Ah yes, I thought, the butcher’s bill, the list of casualties, dead and wounded. I remember thinking to myself that it should not be a very long list; I had fought in enough battles to sense how hard the fighting was on our side, and this one was going to be fairly light. And it was, in a manner of speaking. In other ways, however, it was one of the most costly battles we ever fought.
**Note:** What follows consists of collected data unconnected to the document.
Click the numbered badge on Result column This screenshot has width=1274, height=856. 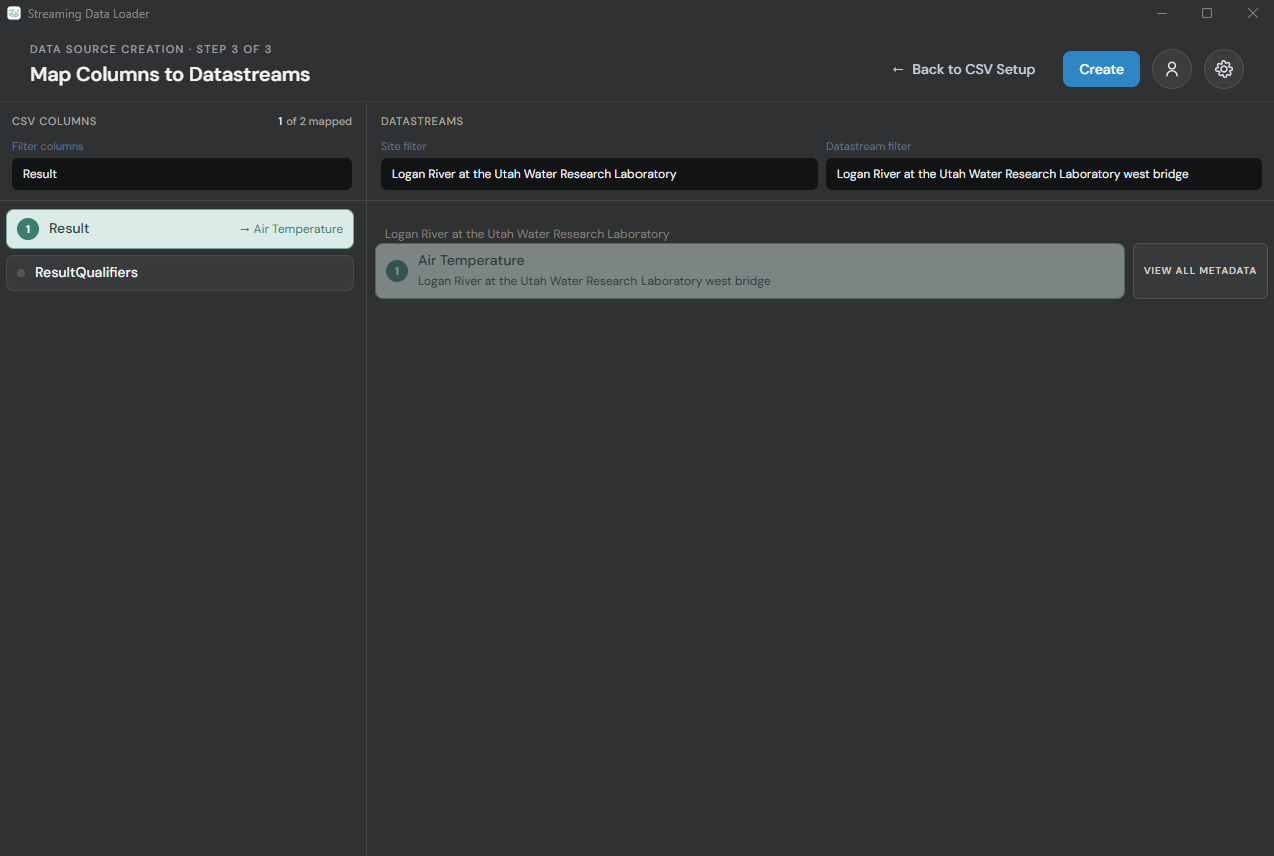(28, 229)
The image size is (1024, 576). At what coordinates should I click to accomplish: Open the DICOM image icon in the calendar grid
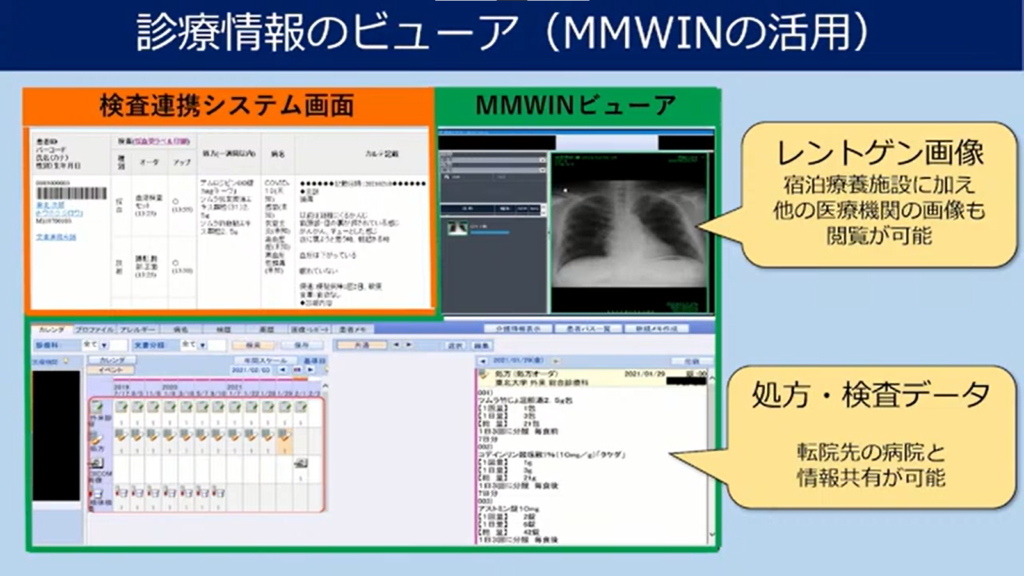coord(301,463)
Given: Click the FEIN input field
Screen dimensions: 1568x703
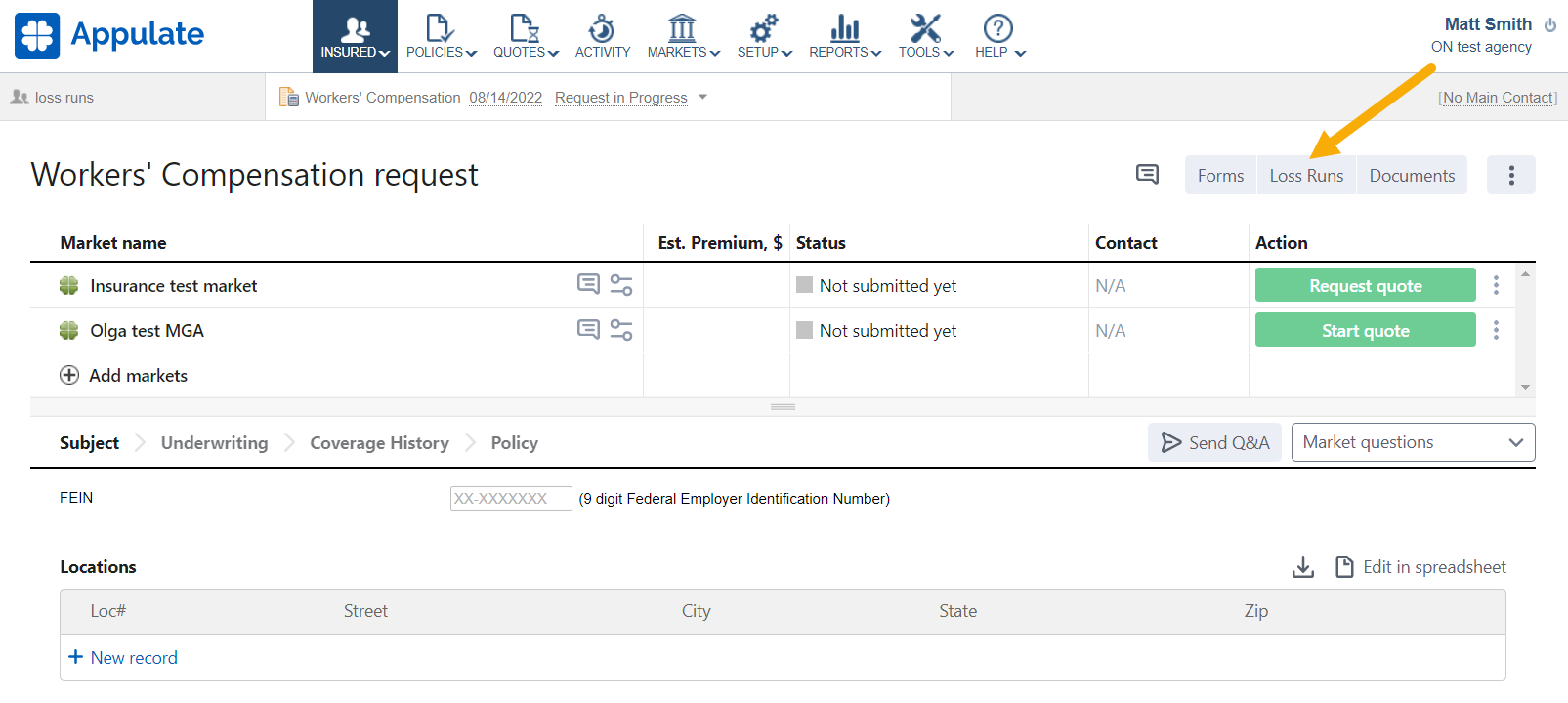Looking at the screenshot, I should (x=510, y=499).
Moving among the Century, I asked each Sergeant for their list of dead and wounded, and as I thought, the list was very short. It was only as we were forming up that I noticed a spot missing in the formation, my heart resuming its hammering in my chest at the sight of the empty place. Our wounded were already carried off, and I was sure I had an accurate count of them; only four men were wounded severely enough to need a litter. I began moving along the line where our Century had been fighting, but it was only after I moved some bodies of Gallic dead, along with one wounded Gaul who I finished off, that I found him. Calienus was already dead; his eyes staring openly at the sky, a gash across his throat making it look like he had an extra mouth. I have mentioned before the problem with the Gallic long sword, that it is a slashing weapon, not a stabbing weapon, and being such it means that there are relatively few spots where a slash can kill instantly. Somehow, an either incredibly skilled or incredibly lucky Gaul found his mark, and now Calienus was dead. Beloved Calienus, my first Sergeant and a good friend, a man who had been through so many battles and skirmishes that I could not count, had somehow been slain. Without thinking, and in truth without much caring, I let out a cry of anguish while falling to my knees. My tentmates, hearing me, broke formation to come rushing to my side and when they saw who was lying there, joined me in our moment of anguish. I felt tears running down my face, except for some reason I was unashamed of them at this moment, perhaps because I was not alone, as I looked up to see both Scribonius and Vibius across from me, their faces marked by the anguish I felt. Even Didius knelt beside us, his tears mingling with the rest of ours in our grief at the loss of this man, this veteran who was our first and best friend when we were tirones, raw youth with nothing more than a dream of being a Legionary. It was Calienus who took the time to explain the reasons for some of the things we were forced to do, who commiserated with us when we needed commiseration, and had been harsh with us when we needed that. Now, he was dead, and I was stunned to find how much it actually hurt.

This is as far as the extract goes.